Fortunately for him, Cabinet gave a second thought to his request and approved the increment effective June 1. The MD and his team are now happy but the Minority in Ghana’s Parliament especially Ranking Member of Mines and Energy Committee, is unhappy about the action of the government. To Adams Mutawakilu, the increment of BOST Margin was wrongfully timed.

He couldn’t fathom why the government would be asking Ghanaians to pay more for fuel at the time COVID-19 is having psychological, mental and economic impact on Ghanaians.

Inasmuch as this argument is sound, the question that begs answer is when will it be appropriate to increase the BOST Margin? We have been told that it was way back in 2011 when Parliament okayed the increment of the BOST Margin. Unfortunately, that was not done for almost nine years, even though there had been increases in goods and services over the past nine years. At this point, what we need is not a reversal of the government decision, but rather demand value for.

We should see the Edwin Provençal-led management of BOST giving us value by utilising monies which would be generated from the Margin judiciously and wisely. We want to see the dysfunctional pipelines repaired. We want to see restoration of fuel transportation through pipelines not by BRVs. We want to see rehabilitation of the storage tanks that have been down for years. There are some Ghanaians who perceive BOST as a cash cow for political parties especially in election year. If this is true, we want to see an end to that. We want a BOST that is able to keep strategic stock for between three to six months.
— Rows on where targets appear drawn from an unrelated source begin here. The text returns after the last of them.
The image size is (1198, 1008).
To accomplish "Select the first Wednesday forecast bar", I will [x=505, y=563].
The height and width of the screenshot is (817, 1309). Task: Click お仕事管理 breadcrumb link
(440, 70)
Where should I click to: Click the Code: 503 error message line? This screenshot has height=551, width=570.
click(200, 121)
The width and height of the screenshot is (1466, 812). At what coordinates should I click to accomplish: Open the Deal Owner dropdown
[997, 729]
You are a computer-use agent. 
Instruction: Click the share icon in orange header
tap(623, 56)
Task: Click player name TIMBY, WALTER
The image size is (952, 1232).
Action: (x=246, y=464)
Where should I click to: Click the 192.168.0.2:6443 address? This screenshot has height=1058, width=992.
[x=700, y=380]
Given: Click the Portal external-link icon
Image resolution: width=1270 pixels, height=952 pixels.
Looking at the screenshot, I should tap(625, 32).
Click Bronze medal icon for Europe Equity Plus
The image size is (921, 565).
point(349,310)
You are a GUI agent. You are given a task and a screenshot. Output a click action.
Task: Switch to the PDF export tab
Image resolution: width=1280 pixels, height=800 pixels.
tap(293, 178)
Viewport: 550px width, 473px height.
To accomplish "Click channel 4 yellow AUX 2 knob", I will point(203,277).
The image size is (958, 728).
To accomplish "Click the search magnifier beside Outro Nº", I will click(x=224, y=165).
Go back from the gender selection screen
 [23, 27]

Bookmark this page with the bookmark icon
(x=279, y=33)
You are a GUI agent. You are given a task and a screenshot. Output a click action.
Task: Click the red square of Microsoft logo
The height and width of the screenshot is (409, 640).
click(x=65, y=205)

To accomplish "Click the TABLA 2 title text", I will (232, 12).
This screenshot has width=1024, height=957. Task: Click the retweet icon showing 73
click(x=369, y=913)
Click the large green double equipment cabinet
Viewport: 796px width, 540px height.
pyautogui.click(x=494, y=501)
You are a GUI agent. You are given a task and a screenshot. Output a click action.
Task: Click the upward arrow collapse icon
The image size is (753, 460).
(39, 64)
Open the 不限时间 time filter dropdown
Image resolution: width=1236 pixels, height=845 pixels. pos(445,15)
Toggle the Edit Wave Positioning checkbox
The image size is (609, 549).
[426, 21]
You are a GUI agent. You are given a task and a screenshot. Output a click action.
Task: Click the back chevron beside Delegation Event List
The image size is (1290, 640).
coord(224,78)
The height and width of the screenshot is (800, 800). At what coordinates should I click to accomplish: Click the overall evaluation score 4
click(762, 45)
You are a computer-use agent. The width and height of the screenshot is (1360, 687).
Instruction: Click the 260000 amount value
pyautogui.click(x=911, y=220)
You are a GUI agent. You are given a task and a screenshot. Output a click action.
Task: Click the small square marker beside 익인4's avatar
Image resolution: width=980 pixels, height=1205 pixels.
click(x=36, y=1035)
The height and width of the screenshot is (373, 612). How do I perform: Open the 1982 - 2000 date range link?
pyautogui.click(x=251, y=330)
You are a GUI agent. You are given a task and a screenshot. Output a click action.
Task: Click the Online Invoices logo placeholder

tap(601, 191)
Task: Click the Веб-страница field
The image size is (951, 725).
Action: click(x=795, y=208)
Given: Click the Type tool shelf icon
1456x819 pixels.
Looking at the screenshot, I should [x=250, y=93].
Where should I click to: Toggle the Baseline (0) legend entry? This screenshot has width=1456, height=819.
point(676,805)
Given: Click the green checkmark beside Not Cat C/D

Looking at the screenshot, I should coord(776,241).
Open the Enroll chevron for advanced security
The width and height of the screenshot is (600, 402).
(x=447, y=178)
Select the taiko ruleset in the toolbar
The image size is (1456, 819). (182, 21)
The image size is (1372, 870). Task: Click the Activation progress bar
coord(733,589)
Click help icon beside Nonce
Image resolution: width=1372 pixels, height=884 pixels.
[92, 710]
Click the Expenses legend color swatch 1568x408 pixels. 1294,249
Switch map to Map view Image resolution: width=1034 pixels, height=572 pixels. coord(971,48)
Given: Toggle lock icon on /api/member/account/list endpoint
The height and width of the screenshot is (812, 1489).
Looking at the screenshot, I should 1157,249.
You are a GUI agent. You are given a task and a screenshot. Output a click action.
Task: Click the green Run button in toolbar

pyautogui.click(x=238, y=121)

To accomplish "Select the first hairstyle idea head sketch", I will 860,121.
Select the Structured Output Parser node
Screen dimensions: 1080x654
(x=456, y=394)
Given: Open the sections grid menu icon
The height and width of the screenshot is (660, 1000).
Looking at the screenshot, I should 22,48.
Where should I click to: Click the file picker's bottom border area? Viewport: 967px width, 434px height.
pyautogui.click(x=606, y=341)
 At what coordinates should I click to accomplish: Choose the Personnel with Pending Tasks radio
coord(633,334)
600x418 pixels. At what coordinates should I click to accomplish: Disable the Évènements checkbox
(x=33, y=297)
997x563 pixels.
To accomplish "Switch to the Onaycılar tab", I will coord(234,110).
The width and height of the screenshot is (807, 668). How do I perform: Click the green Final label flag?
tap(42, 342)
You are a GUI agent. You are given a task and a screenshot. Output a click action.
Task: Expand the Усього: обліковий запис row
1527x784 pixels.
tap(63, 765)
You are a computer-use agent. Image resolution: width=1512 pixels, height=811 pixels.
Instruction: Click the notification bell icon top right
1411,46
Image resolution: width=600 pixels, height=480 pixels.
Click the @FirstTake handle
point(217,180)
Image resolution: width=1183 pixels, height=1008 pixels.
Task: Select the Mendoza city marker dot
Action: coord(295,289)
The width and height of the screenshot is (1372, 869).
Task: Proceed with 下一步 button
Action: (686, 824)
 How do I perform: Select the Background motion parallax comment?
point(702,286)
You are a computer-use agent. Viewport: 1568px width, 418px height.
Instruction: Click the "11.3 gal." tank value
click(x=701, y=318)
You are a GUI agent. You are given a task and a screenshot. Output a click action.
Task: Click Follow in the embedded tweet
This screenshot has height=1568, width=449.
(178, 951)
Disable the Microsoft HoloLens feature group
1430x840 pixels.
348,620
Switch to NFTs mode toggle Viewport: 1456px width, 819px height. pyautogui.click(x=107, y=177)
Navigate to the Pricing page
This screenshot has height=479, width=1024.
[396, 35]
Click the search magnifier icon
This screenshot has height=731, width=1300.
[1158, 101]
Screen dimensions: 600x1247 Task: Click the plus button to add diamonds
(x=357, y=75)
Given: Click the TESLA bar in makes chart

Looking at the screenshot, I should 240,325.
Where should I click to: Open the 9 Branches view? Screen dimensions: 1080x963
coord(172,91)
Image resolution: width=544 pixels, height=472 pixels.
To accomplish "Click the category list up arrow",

We want to see a dividend paying BOST as the MD has promised to deliver. Once BOST becomes efficient and serves Ghanaians whose taxes are used to pay the workers, I’m sure we will not have a reason to protest any future increase in BOST Margin.

I want to conclude this article with a quote from Luke 12:48 which says, “But the one who does not know and does things deserving punishment will be beaten with few blows. From everyone who has been given much, much will be demanded; and from the one who has been entrusted with much, much more will be asked.” We therefore expect BOST to give us much.